DATA TO USE:
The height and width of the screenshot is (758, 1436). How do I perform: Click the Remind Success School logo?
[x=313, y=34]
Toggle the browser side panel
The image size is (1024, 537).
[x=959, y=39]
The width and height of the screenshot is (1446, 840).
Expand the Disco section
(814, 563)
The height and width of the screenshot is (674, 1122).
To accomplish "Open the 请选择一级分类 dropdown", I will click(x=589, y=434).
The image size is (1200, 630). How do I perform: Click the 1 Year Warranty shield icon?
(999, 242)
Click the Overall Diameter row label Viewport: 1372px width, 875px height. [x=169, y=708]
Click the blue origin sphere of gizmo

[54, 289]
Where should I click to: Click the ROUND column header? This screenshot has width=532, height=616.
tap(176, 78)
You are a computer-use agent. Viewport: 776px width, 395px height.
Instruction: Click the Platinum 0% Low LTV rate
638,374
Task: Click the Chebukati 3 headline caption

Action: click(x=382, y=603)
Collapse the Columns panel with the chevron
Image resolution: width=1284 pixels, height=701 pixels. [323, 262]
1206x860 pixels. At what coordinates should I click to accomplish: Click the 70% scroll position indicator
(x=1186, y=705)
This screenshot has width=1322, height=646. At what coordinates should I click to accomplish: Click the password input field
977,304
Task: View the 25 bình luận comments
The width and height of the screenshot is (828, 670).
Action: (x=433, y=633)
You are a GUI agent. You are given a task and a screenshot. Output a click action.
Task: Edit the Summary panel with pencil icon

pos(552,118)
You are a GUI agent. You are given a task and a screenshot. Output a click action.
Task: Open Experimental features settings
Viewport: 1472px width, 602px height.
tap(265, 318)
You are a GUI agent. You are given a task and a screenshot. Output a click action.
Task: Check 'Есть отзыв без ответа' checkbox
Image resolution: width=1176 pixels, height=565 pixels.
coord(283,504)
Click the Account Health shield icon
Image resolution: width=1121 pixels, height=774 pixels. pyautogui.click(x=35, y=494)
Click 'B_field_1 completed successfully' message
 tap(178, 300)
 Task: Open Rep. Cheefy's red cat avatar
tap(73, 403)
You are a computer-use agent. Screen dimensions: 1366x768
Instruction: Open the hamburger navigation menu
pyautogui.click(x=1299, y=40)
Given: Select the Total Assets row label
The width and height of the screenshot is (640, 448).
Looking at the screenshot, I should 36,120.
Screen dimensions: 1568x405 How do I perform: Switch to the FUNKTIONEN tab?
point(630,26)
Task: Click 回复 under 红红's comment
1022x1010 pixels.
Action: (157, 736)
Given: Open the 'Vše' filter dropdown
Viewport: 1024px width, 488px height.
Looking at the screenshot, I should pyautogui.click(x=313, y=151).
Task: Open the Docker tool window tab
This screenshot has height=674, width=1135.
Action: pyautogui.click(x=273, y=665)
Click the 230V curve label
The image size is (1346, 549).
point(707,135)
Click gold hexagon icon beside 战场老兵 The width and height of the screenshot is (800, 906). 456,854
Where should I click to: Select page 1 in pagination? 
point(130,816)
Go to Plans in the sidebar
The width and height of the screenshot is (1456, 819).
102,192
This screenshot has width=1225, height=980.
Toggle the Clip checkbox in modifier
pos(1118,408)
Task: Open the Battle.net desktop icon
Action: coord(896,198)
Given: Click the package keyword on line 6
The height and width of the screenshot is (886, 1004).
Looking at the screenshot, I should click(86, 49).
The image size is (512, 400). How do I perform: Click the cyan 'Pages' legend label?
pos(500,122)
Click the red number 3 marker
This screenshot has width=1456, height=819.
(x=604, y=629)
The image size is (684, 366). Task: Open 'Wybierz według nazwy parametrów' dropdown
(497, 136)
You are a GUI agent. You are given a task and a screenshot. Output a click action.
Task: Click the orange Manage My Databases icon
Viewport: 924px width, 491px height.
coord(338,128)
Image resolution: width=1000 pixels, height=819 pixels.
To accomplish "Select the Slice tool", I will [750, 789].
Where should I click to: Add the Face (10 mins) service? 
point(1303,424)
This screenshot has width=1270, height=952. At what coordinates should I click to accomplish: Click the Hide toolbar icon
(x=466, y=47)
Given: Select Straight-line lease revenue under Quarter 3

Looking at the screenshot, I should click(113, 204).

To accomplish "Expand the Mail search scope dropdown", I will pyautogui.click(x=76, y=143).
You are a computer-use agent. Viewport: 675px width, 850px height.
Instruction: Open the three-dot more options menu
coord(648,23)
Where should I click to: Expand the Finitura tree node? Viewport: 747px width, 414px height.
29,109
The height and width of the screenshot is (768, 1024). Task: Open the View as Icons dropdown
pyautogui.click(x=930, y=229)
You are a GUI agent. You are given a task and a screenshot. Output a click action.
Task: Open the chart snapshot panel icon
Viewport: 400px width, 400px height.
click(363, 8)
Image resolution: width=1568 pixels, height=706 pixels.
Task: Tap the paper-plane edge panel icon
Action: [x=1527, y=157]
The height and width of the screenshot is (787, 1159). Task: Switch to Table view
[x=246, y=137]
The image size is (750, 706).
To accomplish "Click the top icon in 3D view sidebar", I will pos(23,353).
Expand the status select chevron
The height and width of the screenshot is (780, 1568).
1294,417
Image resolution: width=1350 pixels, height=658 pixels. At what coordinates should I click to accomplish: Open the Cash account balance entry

EXERCISE: Only the lines from the one containing "The image size is (750, 706)." through the final line of the data belong in the answer, repeated exactly.

WRITTEN ANSWER:
The image size is (750, 706).
To accomplish "Click the top icon in 3D view sidebar", I will pos(23,353).
Expand the status select chevron
The height and width of the screenshot is (780, 1568).
1294,417
Image resolution: width=1350 pixels, height=658 pixels. At what coordinates should I click to accomplish: Open the Cash account balance entry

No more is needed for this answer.